2. Materials and Methods

2.1. Extraction of Ethanol Lignin from Pine Wood

Siberian pine (Pinus sibirica) wood containing (per mass of totally dry wood) 47.6% cellulose, 28.0% lignin, 16.5% hemicelluloses, 7.6% extractives and 0.3% ash was used for extraction of ethanol lignin. The wood was disintegrated using a knife-ring disintegrator RM-120; the fraction of particles no more than 0.5 mm in size was chosen, the fraction proportion being more than 90 wt.% in the disintegrated wood. Ethanol lignin was extracted at 190 °C using the procedure described elsewhere [30]. The ethanol lignin yield was 9.8 wt.% or 36.7 wt.% of the content of Klason lignin in the initial pine wood.

2.2. Catalyst Preparation

Catalysts NiCu/SiO₂ and NiCuMo/SiO₂ were prepared via the sol–gel method in laboratories of the Boreskov Institute of Catalysts [28,31]. Appropriate quantities of commercial nickel(II) carbonate basic hydrate (NiCO₃·2Ni(OH)₂·4H₂O), copper(II) carbonate basic ((CuOH)₂CO₃) and molybdenum trioxide (MoO₃) were mixed with the required quantity of aqueous ammonia solution (25% NH₃) and bidistilled water (100 mL) under constant stirring with a magnetic stirrer (all reagents were supplied by the JSC Reakhim, Moscow, Russia). The obtained suspension was filtered, left to dry in air by night at 120 °C, then calcined at 400 °C for 4 h. The resulting mixed Ni-Cu-Mo oxide systems were fractionated to 2–5 mm and impregnated with ethyl silicate (32 wt.% SiO₂). The additive of SiO₂ was used as stabilizing agent. The obtained samples of the catalysts were dried at 120 °C for 12 h and calcined at 500 °C for 2 h.
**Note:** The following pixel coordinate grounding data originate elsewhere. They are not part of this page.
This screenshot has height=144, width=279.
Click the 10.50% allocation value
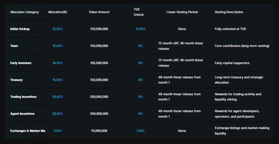tap(57, 63)
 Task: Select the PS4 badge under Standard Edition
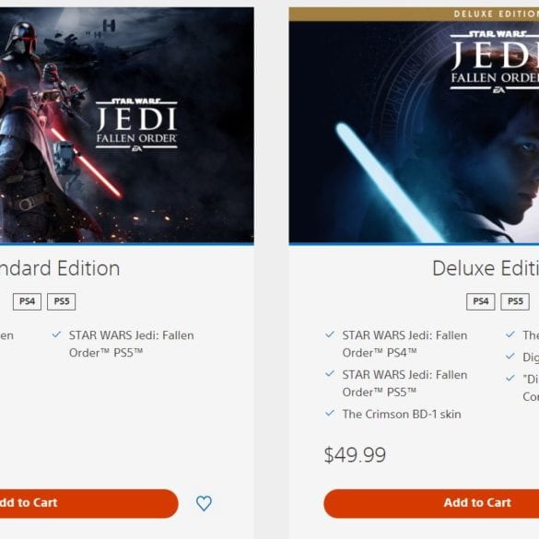27,301
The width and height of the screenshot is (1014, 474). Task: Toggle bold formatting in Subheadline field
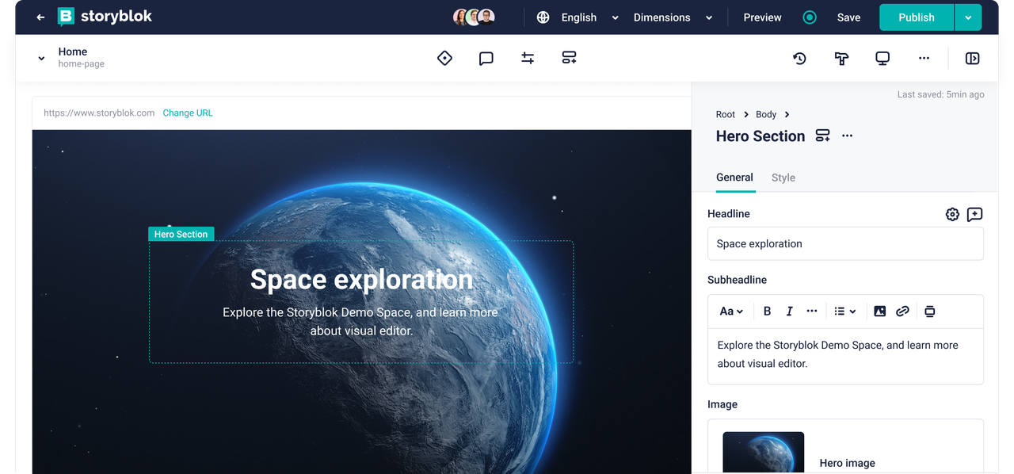767,311
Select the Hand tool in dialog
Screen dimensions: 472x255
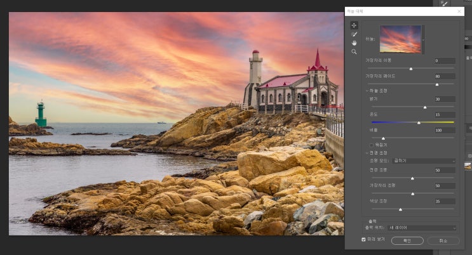[354, 43]
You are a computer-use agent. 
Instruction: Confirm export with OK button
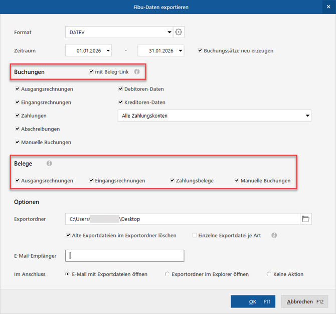pos(254,301)
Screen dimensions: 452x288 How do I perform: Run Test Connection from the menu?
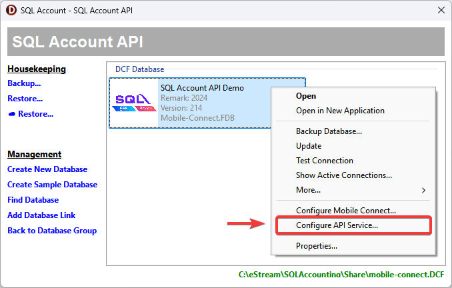[325, 161]
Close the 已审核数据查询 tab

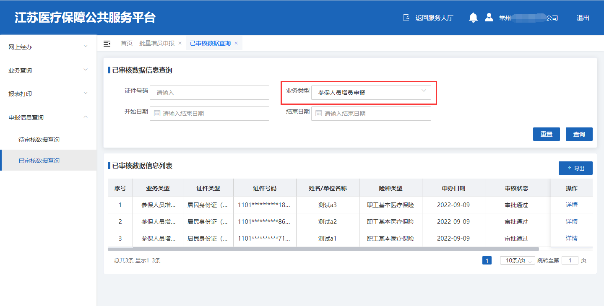(x=236, y=43)
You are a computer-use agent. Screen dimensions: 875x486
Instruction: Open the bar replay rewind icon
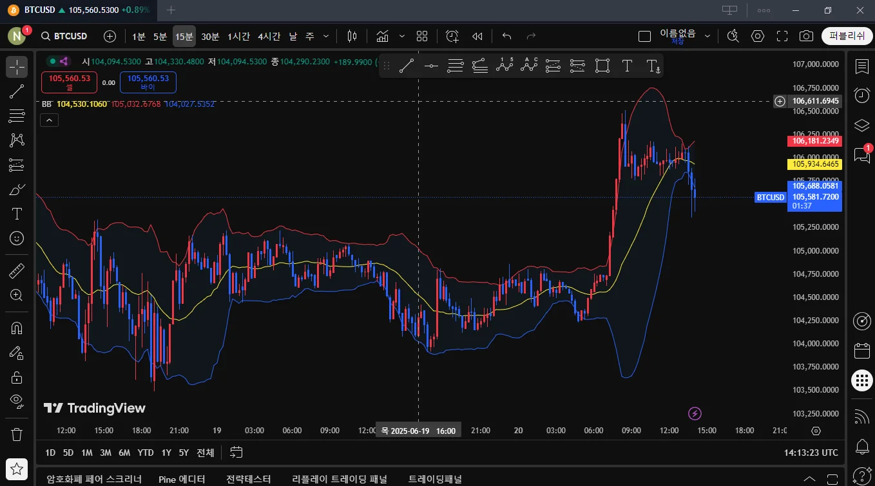tap(477, 36)
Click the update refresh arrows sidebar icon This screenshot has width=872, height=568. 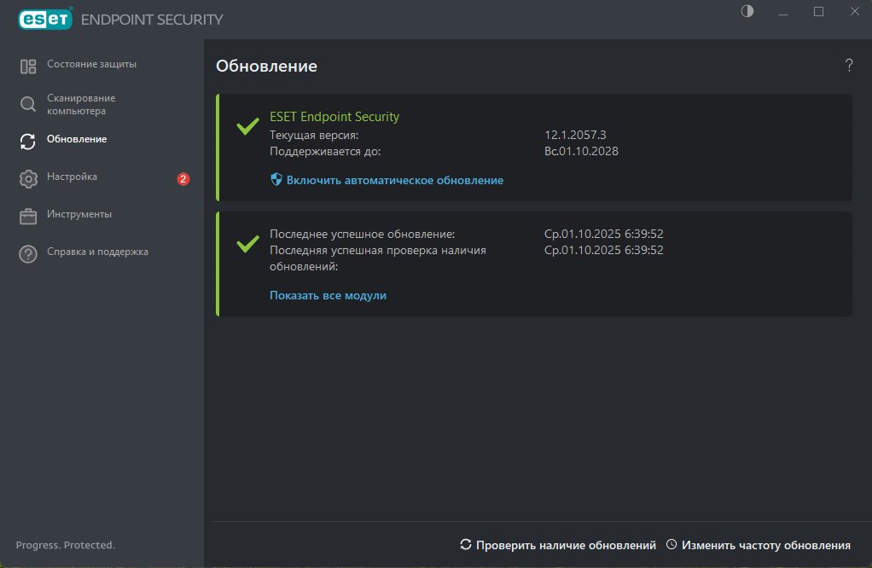tap(28, 141)
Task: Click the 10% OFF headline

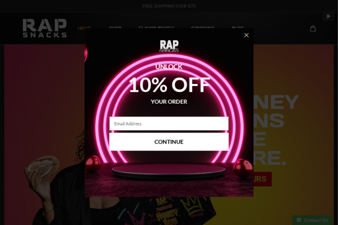Action: point(169,85)
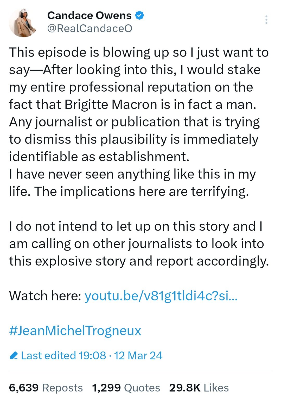
Task: Open Candace Owens' profile picture
Action: pos(22,23)
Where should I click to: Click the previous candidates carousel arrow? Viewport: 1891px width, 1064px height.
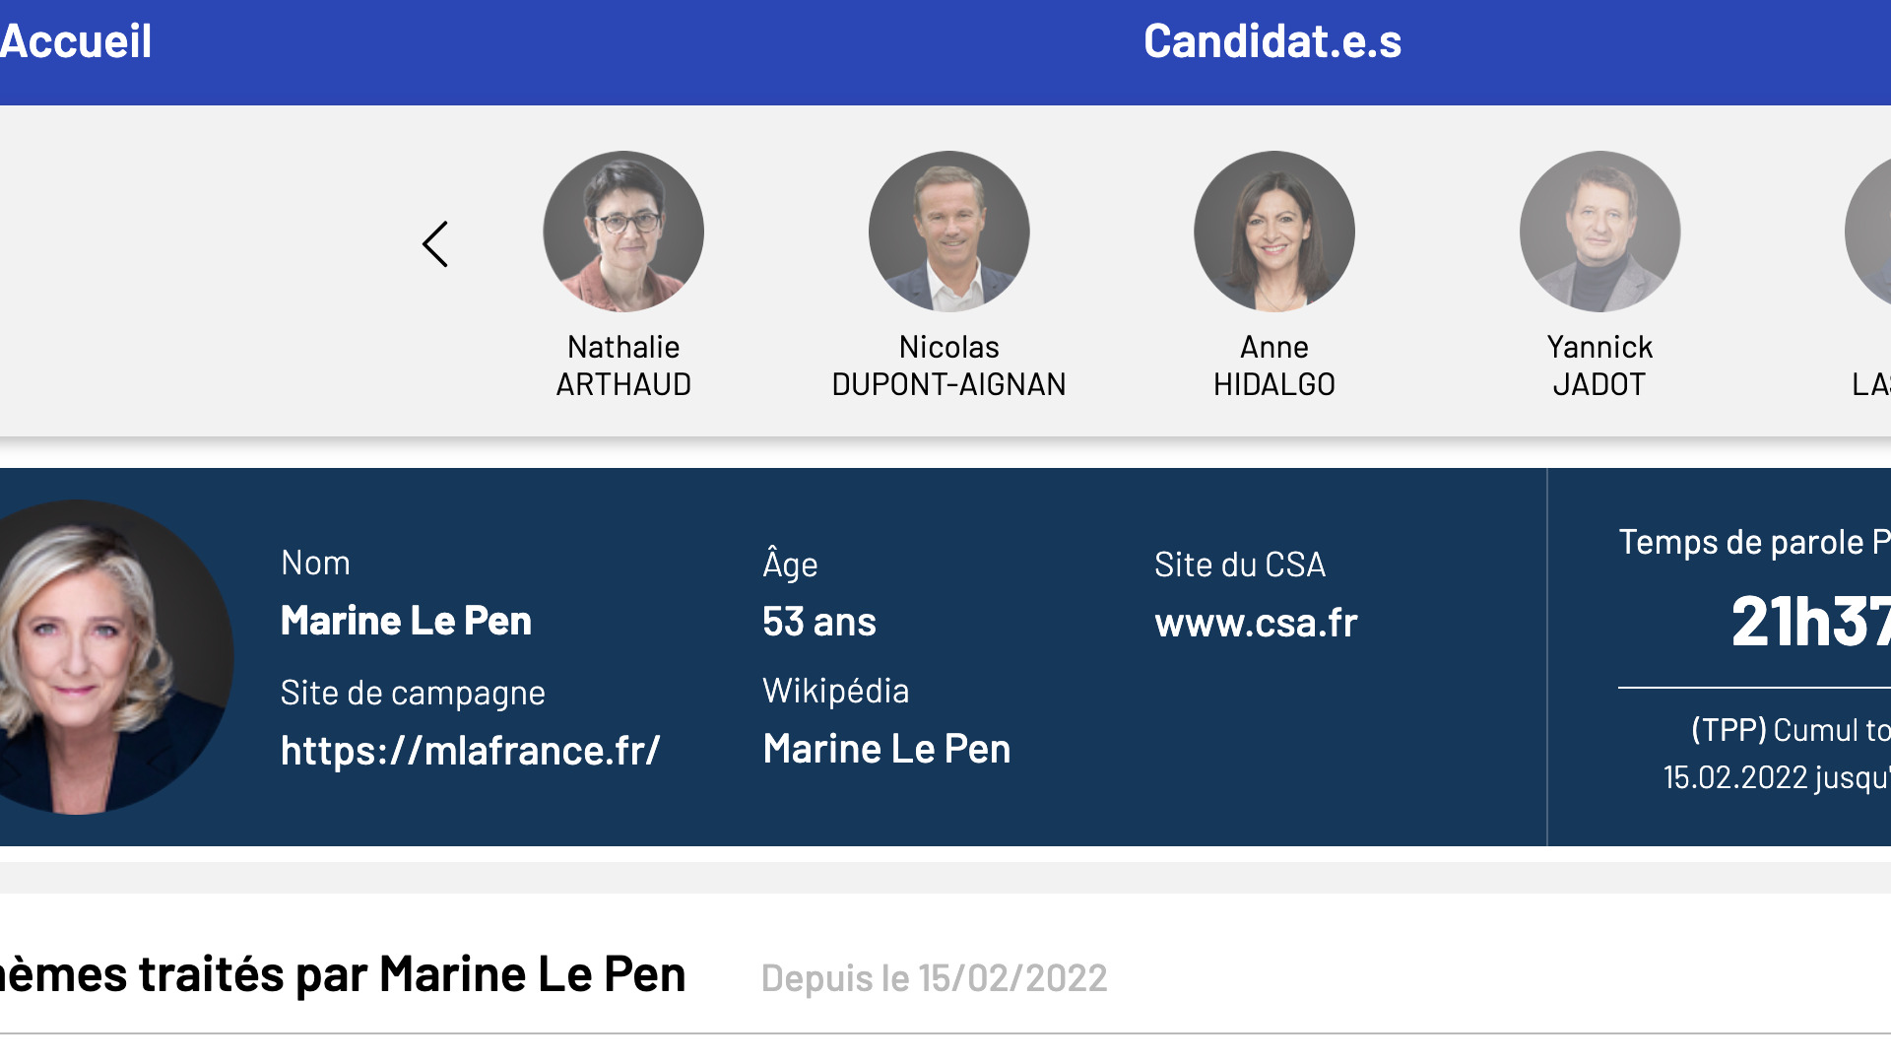tap(434, 243)
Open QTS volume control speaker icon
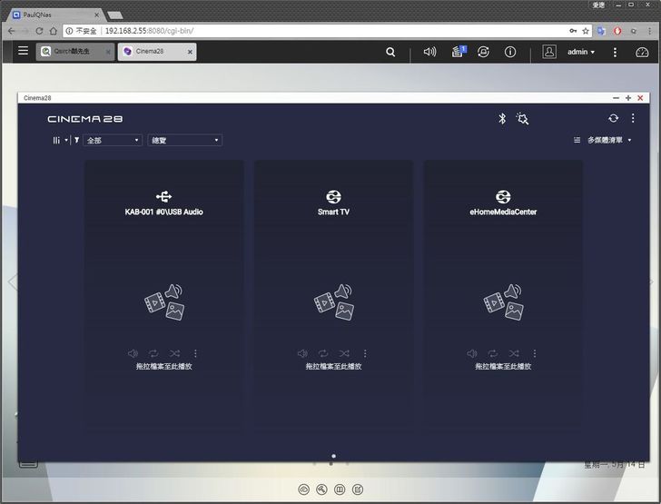Image resolution: width=661 pixels, height=504 pixels. click(429, 53)
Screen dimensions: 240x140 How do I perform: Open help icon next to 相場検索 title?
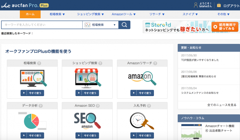point(39,63)
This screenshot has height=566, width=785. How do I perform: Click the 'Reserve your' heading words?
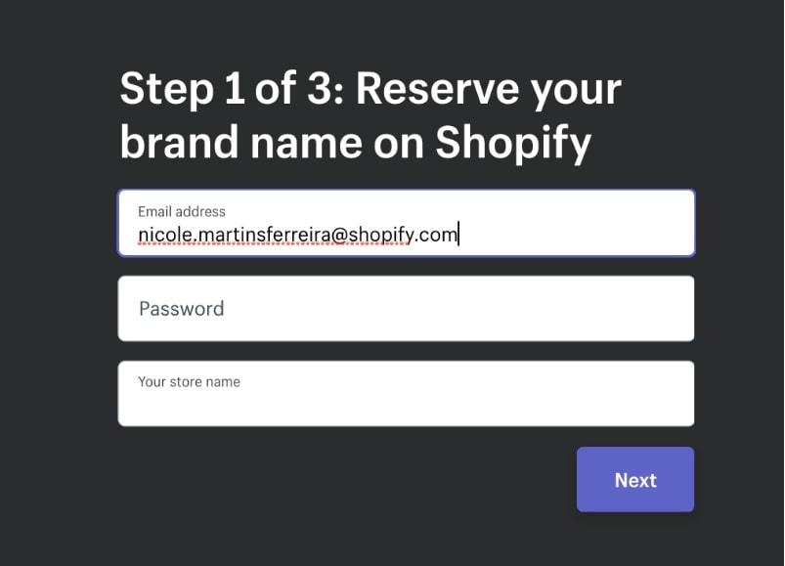pos(489,89)
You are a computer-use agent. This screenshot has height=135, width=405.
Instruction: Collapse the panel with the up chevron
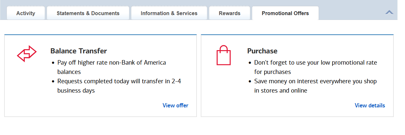coord(389,13)
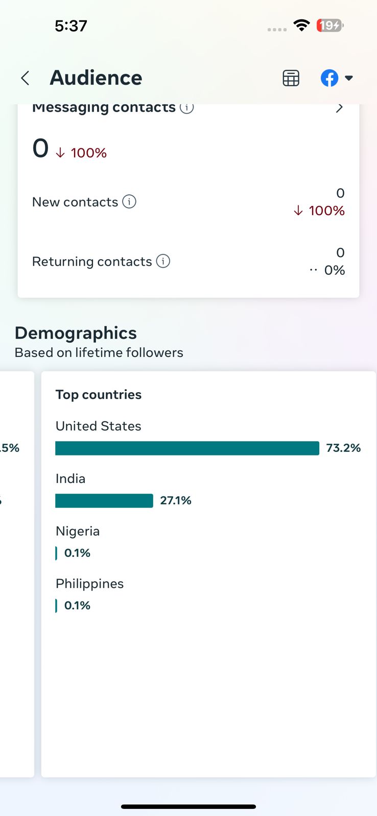Tap info icon next to Messaging contacts
The width and height of the screenshot is (377, 816).
(x=187, y=108)
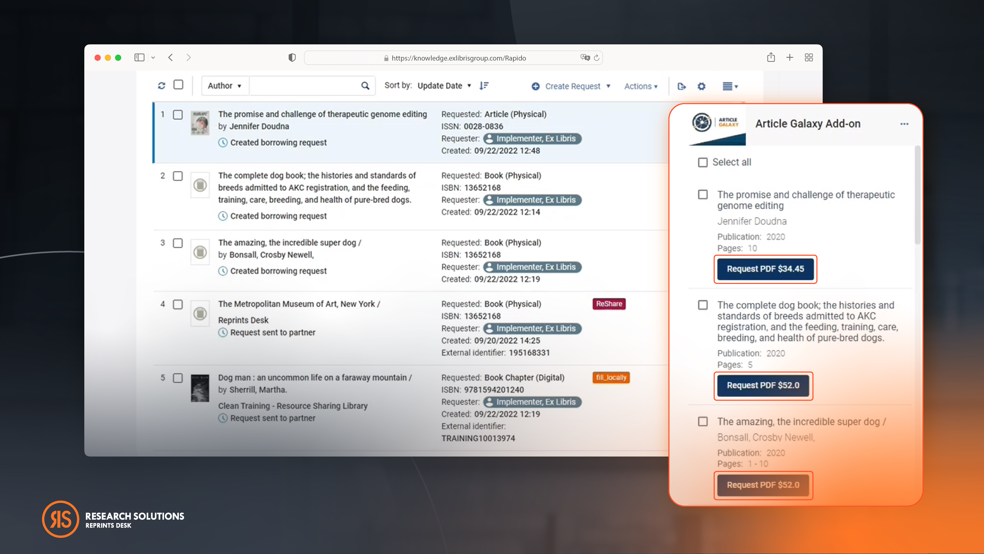Click the Actions dropdown icon
This screenshot has width=984, height=554.
pos(655,86)
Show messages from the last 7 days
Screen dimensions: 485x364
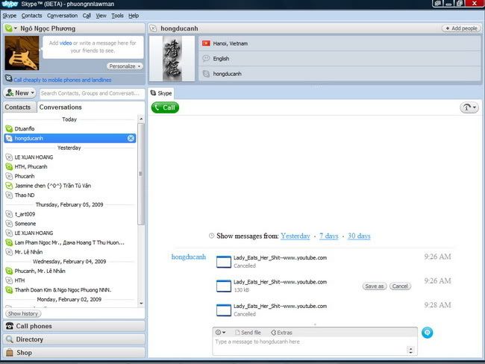pyautogui.click(x=328, y=236)
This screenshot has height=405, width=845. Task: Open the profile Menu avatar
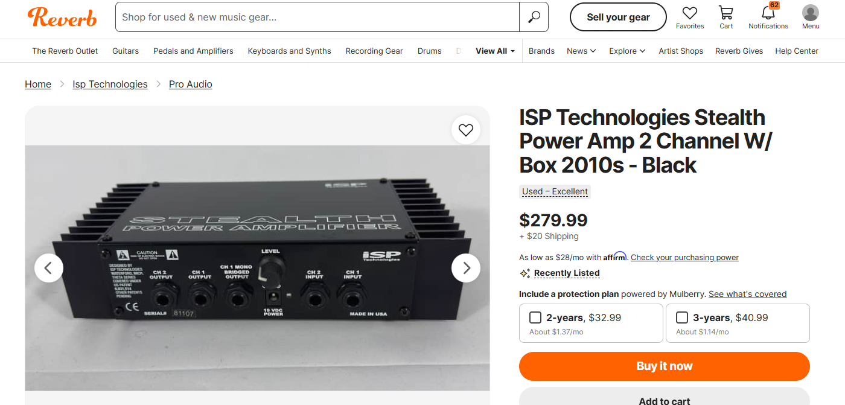click(x=811, y=13)
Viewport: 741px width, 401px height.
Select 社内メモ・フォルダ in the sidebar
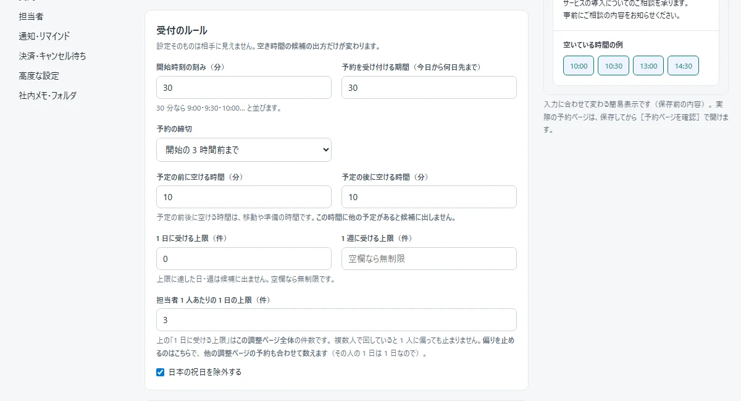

2.3. Thermal and Thermocatalytic Studies in Supercritical Ethanol

Thermal and thermocatalytic conversion of lignin-free ethanol was studied at 300 and 350 °C using a 100 mL reactor (Autoclave Engineers (Erie, PA, USA)) made of hastelloy S-276. The reaction was conducted in an inert atmosphere under continuous stirring (800 rpm). The reactor was loaded with 0.3 g of catalyst and 30 mL of ethanol, sealed hermetically, and trice purged with argon to remove air. The autoclave temperature was elevated at the rate of 8 °C/min. The process was considered to have started when the temperature reached the required point. The reaction was conducted under continuous stirring (800 rpm) for an hour. Operating pressure varied between 5.2 and 6.4 MPa depending on the catalyst used.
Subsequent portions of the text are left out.